Unter den hier gegebenen Umständen ist nicht anzunehmen, dass die Erlassung einer einstweiligen Verfügung nur zum Zweck der Ausschaltung der Schlichtungsstelle beantragt worden ist. Es kann daher auf sich beruhen, wie in Missbrauchsfällen vorzugehen wäre. Der außerstreitige Rechtsweg ist somit - entgegen der Ansicht des Rekursgerichts - zulässig.

Aber auch die Auffassung des Rekursgerichts, die Antragstellerin hätte wegen des anhängigen Verfahrens nach den §§ 18 ff MRG kein Rechtsschutzbedürfnis, ist nicht zu billigen. Verfahren nach § 6 MRG (Auftrag zur Durchführung von Erhaltungs- oder Verbesserungsarbeiten) und § 18 MRG (Erhöhung der Hauptmietzinse) haben grundsätzlich verschiedene Rechtsschutzziele. Dass dieselben Arbeiten betreffende Sachanträge nach diesen Gesetzesstellen eingebracht werden können, zeigt bereits § 6 Abs 4 MRG (§ 19 Abs 2 MRG am Anfang), wonach es im Zuge eines Verfahrens gemäß § 6 MRG zur Antragstellung gemäß den §§ 18 ff MRG kommen kann; auf Antrag des Vermieters (Verwalters) besteht dann Verbindungspflicht. Aber auch im Zuge eines Verfahrens nach den §§ 18 ff MRG kann die Stellung eines Sachantrages nach § 6 Abs 1 MRG notwendig werden, wenn etwa der Vermieter die einer vorläufigen Erhöhung (§ 18a Abs 2 MRG) zugrunde liegenden Arbeiten entgegen seiner Verpflichtungserklärung nicht fristgerecht durchführt (vgl 5 Ob 95/99b = WoBl 2001/67; Würth aaO § 18 MRG Rz 23; E.M. Hausmann in Hausmann/Vonkilch § 18a MRG Rz 10).

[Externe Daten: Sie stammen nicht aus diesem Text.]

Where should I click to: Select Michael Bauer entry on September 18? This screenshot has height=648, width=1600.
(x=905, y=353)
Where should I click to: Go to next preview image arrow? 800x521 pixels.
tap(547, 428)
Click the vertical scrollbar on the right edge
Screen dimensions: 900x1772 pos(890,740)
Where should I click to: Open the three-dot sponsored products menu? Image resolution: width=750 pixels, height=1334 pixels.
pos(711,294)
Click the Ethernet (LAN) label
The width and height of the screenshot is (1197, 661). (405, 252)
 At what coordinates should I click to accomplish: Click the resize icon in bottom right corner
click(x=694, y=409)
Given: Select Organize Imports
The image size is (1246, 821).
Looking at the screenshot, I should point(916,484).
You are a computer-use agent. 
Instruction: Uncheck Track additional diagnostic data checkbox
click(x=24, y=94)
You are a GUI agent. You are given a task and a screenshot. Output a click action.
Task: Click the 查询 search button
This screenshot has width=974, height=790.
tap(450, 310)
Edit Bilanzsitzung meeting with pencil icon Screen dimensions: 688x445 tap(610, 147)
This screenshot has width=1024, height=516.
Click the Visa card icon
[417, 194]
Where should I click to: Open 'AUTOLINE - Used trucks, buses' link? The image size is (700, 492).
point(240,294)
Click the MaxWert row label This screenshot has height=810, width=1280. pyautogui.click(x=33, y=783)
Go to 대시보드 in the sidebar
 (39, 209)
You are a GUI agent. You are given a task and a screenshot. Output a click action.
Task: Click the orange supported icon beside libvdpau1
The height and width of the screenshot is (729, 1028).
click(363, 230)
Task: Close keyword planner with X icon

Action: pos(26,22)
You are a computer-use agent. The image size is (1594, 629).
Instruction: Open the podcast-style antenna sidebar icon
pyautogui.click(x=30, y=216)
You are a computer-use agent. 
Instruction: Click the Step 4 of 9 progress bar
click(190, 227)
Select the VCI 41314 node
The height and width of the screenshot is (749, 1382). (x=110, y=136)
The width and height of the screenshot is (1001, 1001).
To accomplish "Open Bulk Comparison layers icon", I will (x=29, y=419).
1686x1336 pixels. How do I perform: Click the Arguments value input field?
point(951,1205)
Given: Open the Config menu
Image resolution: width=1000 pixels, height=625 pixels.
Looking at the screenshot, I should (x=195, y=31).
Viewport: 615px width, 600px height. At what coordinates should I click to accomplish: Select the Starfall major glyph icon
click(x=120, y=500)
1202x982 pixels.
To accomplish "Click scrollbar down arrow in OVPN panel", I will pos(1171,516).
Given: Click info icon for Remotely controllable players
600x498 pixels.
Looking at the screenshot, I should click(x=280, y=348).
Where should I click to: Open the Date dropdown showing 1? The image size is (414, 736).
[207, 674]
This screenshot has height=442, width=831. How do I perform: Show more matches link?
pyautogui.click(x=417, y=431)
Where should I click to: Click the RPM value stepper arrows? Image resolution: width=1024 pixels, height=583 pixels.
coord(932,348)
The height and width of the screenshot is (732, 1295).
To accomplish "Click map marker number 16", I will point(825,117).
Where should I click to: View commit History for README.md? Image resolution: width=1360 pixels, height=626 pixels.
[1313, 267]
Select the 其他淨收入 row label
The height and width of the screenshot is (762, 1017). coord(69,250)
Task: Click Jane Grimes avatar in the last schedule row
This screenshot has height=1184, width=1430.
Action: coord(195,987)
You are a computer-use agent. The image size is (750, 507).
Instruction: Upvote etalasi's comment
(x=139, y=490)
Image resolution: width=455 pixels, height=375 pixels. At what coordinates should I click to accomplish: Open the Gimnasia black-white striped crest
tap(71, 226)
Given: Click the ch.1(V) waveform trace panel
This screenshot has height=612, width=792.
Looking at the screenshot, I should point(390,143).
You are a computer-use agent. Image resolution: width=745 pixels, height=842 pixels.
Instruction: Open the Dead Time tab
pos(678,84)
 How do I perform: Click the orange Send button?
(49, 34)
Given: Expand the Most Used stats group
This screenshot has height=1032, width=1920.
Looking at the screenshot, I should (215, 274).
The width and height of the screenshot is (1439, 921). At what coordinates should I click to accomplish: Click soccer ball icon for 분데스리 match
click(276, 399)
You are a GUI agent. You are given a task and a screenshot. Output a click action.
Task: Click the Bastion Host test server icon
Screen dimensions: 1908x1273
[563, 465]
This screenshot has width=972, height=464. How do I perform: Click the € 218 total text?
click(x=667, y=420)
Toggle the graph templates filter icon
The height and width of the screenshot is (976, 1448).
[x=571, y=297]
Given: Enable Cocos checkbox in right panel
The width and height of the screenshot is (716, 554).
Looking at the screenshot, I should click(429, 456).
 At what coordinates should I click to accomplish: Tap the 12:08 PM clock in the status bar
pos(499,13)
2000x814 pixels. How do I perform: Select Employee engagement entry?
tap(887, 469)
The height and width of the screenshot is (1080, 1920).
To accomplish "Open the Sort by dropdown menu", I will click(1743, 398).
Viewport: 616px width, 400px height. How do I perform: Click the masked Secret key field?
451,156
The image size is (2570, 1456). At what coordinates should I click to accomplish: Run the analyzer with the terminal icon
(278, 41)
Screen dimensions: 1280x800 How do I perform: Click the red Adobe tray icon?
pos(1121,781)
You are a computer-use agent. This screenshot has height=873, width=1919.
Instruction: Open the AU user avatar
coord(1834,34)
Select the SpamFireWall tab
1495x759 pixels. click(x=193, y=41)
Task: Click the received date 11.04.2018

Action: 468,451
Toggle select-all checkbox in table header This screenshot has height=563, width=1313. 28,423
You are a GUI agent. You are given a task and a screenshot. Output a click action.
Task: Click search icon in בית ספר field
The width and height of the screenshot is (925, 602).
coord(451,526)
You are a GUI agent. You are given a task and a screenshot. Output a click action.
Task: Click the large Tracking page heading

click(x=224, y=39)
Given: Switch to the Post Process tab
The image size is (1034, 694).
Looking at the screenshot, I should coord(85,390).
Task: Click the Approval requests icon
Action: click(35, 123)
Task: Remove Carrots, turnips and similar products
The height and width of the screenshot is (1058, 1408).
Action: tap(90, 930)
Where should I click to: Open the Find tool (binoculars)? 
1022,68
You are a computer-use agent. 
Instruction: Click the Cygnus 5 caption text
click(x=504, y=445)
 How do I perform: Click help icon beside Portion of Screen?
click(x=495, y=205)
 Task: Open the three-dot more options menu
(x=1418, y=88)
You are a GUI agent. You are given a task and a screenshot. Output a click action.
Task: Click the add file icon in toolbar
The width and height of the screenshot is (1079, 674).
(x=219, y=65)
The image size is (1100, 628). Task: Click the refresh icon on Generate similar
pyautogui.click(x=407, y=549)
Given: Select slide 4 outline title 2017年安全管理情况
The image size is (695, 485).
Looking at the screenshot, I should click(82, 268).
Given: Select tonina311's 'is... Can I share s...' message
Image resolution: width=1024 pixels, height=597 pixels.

Die Anhängigkeit eines Mietzinserhöhungsverfahrens hindert somit die Stellung eines Sachantrages, dem Vermieter die Durchführung von Erhaltungsarbeiten aufzutragen, im Allgemeinen nicht (vgl auch E.M. Hausmann aaO § 18 MRG Rz 11). Anders wäre die Rechtslage, wenn bereits ein rechtskräftiger - mit der Bewilligung der Einhebung eines erhöhten Hauptmietzinses ergangener - Auftrag gemäß § 19 Abs 2 MRG vorläge, die der Entscheidung über die Mietzinserhöhung zugrunde liegenden Arbeiten innerhalb der festgesetzten Frist durchzuführen. Ein solcher Antrag ist nämlich ohnehin als Auftrag nach § 6 Abs 1 MRG anzusehen, der demnach einen Exekutionstitel nach § 6 Abs 2 MRG bildet (5 Ob 83/93 = MietSlg 46.231; vgl E.M. Hausmann aaO § 19 MRG Rz 23, Würth aaO § 18 MRG Rz 14, § 6 MRG Rz 7). Neben einem solchen Auftrag (in einem Mietzinserhöhungsverfahren) ist für einen weiteren, dieselben Arbeiten betreffenden Durchführungsauftrag (in einem gesonderten Verfahren nach § 6 MRG) kein Raum. Dass ein Auftrag gemäß § 19 Abs 2 MRG bereits in Rechtskraft erwachsen wäre, ist im vorliegenden Fall aber nicht aktenkundig.

Das Rechtsschutzinteresse der Antragstellerin kann daher nicht vorweg verneint werden.

Zusammenfassend ergibt sich, dass der vom Rekursgericht gebrauchte (und im Rekurs der Antragsgegnerin geltend gemachte) Zurückweisungsgrund nicht vorliegt. Dem Rekursgericht war daher unter Aufhebung seiner Entscheidung die noch fehlende Erledigung des Rekurses der Antragstellerin gegen die teilweise Abweisung ihres Sachantrages aufzutragen.